European Union Director General for Trade Sabine Weyand said the EU has made another offer to settle the Boeing-Airbus dispute. “There's a lot we need to do to calm down the tensions in our relationship,” she said during a Sept. 15 webinar hosted by the American Institute for Contemporary German Studies at Johns Hopkins University. She pointed to the deal on lobster tariffs as good but small. “It's the first tariff liberalization we have done in 20 years” between the U.S. and EU, she noted.
A new World Trade Organization dispute settlement panel report said that the U.S. improperly applied Section 301 tariffs on goods from China. “It remains to be seen whether the US decides to appeal the ruling,” former WTO official Peter Ungphakorn said in a tweet. “Since the Appellate Body cannot function, this would be an 'appeal into the void.'” The WTO appeals court is mostly inoperable due to a U.S. hold on adding new members.

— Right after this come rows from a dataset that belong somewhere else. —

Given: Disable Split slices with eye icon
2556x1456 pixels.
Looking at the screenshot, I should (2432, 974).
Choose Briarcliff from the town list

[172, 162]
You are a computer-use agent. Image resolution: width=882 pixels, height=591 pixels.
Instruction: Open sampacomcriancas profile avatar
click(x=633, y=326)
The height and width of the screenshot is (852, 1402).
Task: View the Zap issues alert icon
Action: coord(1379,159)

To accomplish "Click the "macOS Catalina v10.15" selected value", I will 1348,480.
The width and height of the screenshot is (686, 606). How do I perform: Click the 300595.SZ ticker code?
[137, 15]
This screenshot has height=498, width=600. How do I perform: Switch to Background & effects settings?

The 10% tariffs on Canadian non-alloyed unwrought aluminum will be refunded back to Sept. 1, and the tariffs won't return unless Canadian exporters exceed either 70,000 tons or 83,000 tons in that category (see 2009150040), the Office of the U.S. Trade Representative said on Sept. 15. The office said the limits start at 83,000 for the current month, then go to 70,000, then back to 83,000, then back to 70,000 for December. USTR did not say the tariffs would definitely return if Canadian exporters exceed these numbers by at least 5%, and suggested that if Canadian exporters reduced the next month's shipments by the same amount of the overage, that would satisfy USTR.